Budget 2012: Chancellor George Osborne today confirmed that the government will raise the rate of stamp duty for properties worth more than £2m to 7%, and 15% for those bought through a company.
The current rate of stamp duty, set last year, is 5% on house sales of more than £1m.
The new 15% rate for properties transferred into corporate ownership is intended to tackle tax avoidance measures such as the purchasing of high- value homes through offshore companies in a bid to avoid paying stamp duty.
Osborne said: “Tax evasion and aggressive tax avoidance is morally repugnant. I have given plenty of public warnings that this should stop and now we are taking action.”
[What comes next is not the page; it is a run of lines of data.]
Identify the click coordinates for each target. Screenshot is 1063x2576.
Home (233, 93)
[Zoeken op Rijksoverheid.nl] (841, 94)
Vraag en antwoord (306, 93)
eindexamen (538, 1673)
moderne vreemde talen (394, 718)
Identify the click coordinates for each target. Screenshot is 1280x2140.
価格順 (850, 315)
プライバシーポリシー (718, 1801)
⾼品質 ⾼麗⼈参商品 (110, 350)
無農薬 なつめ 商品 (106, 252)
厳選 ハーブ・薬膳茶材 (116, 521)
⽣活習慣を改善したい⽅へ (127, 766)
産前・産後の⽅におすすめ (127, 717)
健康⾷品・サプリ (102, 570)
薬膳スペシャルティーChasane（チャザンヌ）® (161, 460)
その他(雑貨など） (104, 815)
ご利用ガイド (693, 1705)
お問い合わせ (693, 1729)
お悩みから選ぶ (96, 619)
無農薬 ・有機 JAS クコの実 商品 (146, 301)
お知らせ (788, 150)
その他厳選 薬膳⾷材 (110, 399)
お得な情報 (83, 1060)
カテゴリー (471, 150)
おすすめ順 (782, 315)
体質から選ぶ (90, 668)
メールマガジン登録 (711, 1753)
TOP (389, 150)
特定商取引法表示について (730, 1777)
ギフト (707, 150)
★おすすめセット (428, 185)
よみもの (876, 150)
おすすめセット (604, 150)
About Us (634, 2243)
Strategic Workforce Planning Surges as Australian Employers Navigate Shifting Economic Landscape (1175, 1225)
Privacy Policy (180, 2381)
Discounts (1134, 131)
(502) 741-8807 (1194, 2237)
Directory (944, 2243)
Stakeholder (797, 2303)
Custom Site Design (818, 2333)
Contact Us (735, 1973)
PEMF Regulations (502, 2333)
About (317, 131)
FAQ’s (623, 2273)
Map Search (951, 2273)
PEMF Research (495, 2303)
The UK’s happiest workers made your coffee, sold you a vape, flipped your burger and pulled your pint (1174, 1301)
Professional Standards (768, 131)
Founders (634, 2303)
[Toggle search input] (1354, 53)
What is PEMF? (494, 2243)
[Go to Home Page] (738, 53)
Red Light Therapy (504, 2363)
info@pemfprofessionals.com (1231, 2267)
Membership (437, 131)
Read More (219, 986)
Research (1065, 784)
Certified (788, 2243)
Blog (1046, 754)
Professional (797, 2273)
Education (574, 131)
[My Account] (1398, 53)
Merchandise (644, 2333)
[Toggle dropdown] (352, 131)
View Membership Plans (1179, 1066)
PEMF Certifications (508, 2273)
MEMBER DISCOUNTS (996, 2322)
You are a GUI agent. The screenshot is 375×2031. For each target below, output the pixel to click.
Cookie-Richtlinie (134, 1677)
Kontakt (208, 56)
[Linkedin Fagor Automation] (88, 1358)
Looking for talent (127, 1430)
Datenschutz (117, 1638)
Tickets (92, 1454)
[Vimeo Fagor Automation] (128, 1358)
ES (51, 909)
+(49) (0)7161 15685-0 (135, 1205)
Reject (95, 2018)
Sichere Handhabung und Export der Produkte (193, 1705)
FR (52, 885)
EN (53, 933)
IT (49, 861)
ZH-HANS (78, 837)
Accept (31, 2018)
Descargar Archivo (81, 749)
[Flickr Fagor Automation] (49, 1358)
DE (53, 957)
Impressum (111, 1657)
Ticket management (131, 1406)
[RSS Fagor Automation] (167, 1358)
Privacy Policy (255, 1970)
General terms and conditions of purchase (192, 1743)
Osborne said that the government will consult on the introduction of an annual charge on residential properties valued at over £2m, with the intention of legislating in the 2013 Finance Bill.
He added that the government will extend the capital gains tax regime to gains on the disposal of UK residential property and shares or interests in such property by non-resident, non-natural persons.
Lucian Cook, director of residential research at Savills, said: “This is a clear signal that stamp duty remains the weapon of choice for taxing high- value property. On the basis of sales recorded by HMRC, my calculations are that this would raise an additional £314m in revenue. However, if this is combined with closing stamp duty avoidance, that figure rises to £436m.
“That would mean that £2m-plus properties would account for some 23% of stamp duty receipts from residential property, despite only accounting for fewer than one in 200 housing transactions in the UK.”